▶ Work to complete
Return every line of the data below, exactly.

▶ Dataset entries
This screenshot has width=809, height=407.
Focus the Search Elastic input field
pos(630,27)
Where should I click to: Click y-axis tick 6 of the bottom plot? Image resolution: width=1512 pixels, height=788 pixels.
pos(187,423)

▶ Answer to this problem
This screenshot has width=809, height=407.
Focus the Search Elastic input field
pos(630,27)
Where should I click to: Click y-axis tick 6 of the bottom plot? Image resolution: width=1512 pixels, height=788 pixels.
pos(187,423)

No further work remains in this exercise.